Un des types du F.B.I. interrompit Malko.
— C’est quand même pas avec des slogans qu’on leur a appris à faire des émeutes ?
— Non, dit Malko, c’est plus complexe que cela. Dans la zone de « contamination » un certain nombre de gens qui regardaient régulièrement la TV se sont découverts mutuellement des idées politiques communes. Ils ont parlé entre eux, ont approfondi leurs idées, et, poussés par leur subconscient ont exprimé et mis en pratique leurs idées. Un peu comme deux inconnus qui se rencontreraient, découvriraient qu’ils adorent la voile et décideraient de fonder un club de voile et d’y faire venir le plus grand nombre de gens possible. Mais dans notre cas, tous ignoraient que le germe de l’idée leur était imposé à leur insu.
L’homme du F.B.I. était encore sceptique.
— Vous croyez que de simples slogans suffisent à changer la mentalité d’un individu ? demanda-t-il.

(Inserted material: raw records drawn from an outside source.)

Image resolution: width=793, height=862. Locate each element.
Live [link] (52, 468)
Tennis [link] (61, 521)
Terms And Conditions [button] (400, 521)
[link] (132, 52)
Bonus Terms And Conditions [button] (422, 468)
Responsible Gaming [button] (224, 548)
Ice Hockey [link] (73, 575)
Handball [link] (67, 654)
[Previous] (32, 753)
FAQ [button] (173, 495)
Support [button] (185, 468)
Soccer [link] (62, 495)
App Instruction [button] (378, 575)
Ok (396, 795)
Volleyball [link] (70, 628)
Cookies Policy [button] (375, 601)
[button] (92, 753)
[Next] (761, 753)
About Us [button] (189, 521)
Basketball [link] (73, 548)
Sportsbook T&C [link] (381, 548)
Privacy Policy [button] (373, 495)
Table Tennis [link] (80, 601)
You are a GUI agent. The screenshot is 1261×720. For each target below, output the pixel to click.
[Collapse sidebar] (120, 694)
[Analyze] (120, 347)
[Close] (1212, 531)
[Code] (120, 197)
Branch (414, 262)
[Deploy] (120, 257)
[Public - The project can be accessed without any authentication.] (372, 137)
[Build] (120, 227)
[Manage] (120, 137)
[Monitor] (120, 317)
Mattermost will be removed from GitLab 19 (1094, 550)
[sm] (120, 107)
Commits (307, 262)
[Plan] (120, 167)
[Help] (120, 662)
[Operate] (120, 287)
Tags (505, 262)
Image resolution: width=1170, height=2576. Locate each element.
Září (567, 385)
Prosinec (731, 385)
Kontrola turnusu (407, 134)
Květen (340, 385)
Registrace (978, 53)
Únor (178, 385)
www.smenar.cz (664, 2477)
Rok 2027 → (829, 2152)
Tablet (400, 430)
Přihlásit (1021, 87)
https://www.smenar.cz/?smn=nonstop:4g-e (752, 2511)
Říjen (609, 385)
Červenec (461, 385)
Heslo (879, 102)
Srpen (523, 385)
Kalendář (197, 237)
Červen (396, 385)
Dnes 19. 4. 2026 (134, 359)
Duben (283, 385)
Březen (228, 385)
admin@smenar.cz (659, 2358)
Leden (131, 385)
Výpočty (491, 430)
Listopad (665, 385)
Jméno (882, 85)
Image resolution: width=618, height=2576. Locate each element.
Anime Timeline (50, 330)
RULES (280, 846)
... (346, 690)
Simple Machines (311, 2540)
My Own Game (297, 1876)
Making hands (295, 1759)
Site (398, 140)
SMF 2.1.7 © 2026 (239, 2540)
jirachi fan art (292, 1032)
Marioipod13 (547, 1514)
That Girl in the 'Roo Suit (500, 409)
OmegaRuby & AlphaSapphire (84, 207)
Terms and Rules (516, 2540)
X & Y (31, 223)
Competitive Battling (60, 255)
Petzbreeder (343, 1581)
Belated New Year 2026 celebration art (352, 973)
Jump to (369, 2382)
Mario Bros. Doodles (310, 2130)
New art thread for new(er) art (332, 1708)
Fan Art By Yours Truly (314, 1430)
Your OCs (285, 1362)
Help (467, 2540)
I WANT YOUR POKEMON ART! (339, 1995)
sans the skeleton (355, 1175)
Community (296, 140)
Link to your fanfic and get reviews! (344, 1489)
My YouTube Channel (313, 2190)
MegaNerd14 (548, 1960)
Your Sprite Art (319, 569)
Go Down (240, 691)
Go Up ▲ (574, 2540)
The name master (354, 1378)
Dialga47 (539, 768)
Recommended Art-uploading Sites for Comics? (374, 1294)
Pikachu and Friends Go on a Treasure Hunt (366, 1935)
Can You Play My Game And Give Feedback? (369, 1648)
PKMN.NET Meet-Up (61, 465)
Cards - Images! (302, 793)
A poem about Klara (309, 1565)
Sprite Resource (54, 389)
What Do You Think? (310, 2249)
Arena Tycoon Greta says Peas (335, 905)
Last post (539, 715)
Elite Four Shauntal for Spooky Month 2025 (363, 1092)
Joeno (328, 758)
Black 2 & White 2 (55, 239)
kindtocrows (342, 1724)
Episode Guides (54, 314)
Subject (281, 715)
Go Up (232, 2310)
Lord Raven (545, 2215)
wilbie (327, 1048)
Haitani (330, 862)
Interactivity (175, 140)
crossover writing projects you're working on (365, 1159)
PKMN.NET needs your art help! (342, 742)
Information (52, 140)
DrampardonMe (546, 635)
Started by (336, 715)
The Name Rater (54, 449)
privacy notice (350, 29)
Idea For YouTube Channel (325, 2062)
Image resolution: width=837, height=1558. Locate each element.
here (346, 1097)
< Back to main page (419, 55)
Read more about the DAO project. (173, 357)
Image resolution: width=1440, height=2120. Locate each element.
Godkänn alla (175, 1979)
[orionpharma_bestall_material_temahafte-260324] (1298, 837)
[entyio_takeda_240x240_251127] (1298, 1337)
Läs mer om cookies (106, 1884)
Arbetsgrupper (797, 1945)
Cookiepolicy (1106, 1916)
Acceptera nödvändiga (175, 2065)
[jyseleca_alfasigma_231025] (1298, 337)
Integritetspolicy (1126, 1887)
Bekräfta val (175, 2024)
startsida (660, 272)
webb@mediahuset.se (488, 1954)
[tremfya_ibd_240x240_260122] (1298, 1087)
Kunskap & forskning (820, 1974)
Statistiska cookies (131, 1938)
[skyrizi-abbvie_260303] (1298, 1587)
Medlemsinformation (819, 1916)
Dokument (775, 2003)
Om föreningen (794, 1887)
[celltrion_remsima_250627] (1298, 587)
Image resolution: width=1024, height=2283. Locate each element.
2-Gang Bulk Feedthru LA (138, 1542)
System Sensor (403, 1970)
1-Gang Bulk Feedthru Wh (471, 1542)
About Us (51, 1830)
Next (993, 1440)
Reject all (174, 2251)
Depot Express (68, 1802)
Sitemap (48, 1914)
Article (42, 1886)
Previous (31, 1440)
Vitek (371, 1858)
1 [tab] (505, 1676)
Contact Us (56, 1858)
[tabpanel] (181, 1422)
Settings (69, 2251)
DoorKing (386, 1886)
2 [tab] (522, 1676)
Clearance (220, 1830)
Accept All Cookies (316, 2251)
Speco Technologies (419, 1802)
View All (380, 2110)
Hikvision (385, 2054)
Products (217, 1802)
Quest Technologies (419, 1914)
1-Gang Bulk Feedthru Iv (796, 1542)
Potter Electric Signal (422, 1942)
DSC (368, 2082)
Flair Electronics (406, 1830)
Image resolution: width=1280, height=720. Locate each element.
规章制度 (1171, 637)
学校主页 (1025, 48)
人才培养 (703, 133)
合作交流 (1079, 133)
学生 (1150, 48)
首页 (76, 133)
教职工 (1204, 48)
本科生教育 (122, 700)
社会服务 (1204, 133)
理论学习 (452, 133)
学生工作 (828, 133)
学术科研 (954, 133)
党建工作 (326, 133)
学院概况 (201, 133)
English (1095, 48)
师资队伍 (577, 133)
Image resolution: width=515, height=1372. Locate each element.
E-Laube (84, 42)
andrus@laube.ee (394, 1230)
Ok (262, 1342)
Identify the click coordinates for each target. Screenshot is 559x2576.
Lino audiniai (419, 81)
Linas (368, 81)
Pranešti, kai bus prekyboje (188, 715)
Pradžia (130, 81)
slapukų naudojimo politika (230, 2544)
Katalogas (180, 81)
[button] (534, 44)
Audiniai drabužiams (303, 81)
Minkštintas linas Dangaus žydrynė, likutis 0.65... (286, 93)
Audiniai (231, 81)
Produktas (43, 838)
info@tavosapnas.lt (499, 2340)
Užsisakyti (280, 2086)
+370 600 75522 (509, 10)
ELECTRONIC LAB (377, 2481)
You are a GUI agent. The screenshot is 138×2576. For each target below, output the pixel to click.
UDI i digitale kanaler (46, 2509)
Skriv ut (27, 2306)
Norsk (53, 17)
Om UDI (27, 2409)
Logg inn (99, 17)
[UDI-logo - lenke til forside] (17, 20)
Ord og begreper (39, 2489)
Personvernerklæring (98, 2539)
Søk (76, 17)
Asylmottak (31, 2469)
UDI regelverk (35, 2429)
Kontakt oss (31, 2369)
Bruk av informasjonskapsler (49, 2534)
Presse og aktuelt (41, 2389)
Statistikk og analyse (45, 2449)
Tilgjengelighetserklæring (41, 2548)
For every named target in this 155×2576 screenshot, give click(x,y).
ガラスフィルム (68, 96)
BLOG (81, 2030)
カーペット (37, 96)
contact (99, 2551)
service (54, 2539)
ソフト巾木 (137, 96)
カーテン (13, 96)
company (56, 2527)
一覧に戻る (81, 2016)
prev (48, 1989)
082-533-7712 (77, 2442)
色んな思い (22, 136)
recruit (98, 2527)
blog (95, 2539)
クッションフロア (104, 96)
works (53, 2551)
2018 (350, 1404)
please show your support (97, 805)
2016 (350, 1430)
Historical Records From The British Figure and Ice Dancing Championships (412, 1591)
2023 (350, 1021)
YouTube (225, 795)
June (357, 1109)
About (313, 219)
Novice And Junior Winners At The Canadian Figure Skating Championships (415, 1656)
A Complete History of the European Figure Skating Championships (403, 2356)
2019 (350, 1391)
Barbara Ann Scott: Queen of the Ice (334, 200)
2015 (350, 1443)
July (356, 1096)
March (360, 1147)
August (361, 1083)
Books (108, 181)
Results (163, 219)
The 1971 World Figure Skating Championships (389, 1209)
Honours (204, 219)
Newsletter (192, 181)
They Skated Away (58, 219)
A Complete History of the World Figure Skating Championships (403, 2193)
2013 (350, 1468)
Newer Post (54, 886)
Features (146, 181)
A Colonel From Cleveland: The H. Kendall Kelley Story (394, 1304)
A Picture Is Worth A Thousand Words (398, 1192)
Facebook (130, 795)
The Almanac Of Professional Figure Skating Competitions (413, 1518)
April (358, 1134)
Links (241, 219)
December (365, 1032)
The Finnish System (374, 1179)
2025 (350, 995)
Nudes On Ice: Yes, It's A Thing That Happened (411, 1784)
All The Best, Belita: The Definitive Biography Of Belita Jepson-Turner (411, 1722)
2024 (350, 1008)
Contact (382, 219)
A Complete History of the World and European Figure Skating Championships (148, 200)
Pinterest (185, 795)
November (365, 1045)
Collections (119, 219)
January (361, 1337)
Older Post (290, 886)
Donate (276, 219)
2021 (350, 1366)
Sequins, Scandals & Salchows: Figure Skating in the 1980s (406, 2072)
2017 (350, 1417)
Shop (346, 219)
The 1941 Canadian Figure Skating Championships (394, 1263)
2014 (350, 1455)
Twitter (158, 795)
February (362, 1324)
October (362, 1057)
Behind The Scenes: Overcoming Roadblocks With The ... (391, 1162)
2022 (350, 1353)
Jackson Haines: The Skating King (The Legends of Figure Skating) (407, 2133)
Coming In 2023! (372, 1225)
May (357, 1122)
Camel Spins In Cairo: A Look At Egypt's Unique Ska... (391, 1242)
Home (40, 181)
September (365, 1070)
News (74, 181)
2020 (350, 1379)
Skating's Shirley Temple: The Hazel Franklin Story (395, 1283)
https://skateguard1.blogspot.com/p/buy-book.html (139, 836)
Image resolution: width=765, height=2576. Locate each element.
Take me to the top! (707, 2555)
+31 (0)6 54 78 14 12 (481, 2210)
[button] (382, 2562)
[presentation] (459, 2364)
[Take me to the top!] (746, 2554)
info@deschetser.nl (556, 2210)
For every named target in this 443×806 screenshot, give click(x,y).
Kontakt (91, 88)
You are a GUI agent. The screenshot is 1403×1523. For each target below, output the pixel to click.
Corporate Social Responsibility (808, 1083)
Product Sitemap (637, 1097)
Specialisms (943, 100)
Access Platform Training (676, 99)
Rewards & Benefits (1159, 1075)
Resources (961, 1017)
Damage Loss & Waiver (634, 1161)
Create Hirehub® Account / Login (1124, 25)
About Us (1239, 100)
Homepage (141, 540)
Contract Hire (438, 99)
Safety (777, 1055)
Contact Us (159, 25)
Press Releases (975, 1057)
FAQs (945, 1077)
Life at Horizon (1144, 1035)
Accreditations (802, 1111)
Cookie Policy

— Souvenez-vous des prisonniers de la guerre de Corée, dit Malko. Combien sont revenus communistes ? On ne les a jamais brutalisés, mais on leur a lavé le cerveau. On leur a répété indéfiniment des slogans simples, parfois à l’apparence inoffensive qui à la longue ont pénétré leur subconscient. Les Russes ont souvent procédé ainsi d’ailleurs. Je suis sûr qu’on trouvera sur les films de K.T.V.U. un certain nombre de slogans différents, tous axés dans le même sens. D’ailleurs examinons l’autre film.
Ils déroulèrent le film de la seconde boîte. Tout de suite Malko trouva la vingt-cinquième image. Cette fois la phrase était : Johnson est un fauteur de guerre.
— Au fond, dit Malko, tout ce que faisaient ces films était de donner le goût du communisme. Le reste venait tout seul.
Les autres étaient convaincus, mais Malko voulut achever sa démonstration.
— Dans le laboratoire que nous avons découvert, des spécialistes découpaient les films normaux avec une patience de fourmi et y inséraient les « messages » invisibles. Cela ne présente aucune difficulté technique. C’est une question de collage. Ils avaient évidemment des complices à K.T.V.U., pour substituer les films et les remettre rapidement. Cela, vous le découvrirez facilement avec ce que nous avons déjà.
« Je peux même vous dire une chose : ces « messages » arrivaient de Prague dissimulés dans des planchettes de bois livrées au cimetière. Cela peut paraître idiot mais ce n’est, à mon avis, qu’une preuve de la centralisation excessive du système communiste. Tout est étroitement cloisonné. Ici, ce n’étaient que des exécutants, donc ils n’avaient pas à fabriquer le matériel. »
Richard Hood fonçait déjà dans le couloir suivi des types du F.B.I. K.T.V.U. allait recevoir de la visite. Malko resta avec Jones et Brabeck.
— Y a pas à dire, vous êtes fort, dit Jones. Moi j’aurais jamais trouvé !
— Je n’ai aucun mérite, dit Malko. J’ai l’impression que si, pour une raison inconnue, cette pièce truquée n’était pas passée dans le public, ces Chinois seraient arrivés à des résultats terrifiants. Avouez que pour déclencher des émeutes avec des bouts de celluloïd, il faut être fort.
— J’en ai mal à la tête, dit Brabeck. J’ai toujours dit que ces types-là étaient dangereux et qu’il fallait les liquider avant qu’ils ne nous liquident.
La conversation s’arrêta là. Suivi de Chris et Milton, Malko sortit de l’immeuble de la police. L’immeuble était vieux et sale, construit au début du siècle, noirci de fumée et de poussière. Ici, dans la basse ville, on ne voyait ni la Golden Gate, ni la Baie. Malko en eut le cafard. Il aurait donné n’importe quoi pour se trouver dans son château, au fond de l’Autriche, entouré de jolies femmes et d’hommes de bien. Il se jura d’y arriver le plus vite possible.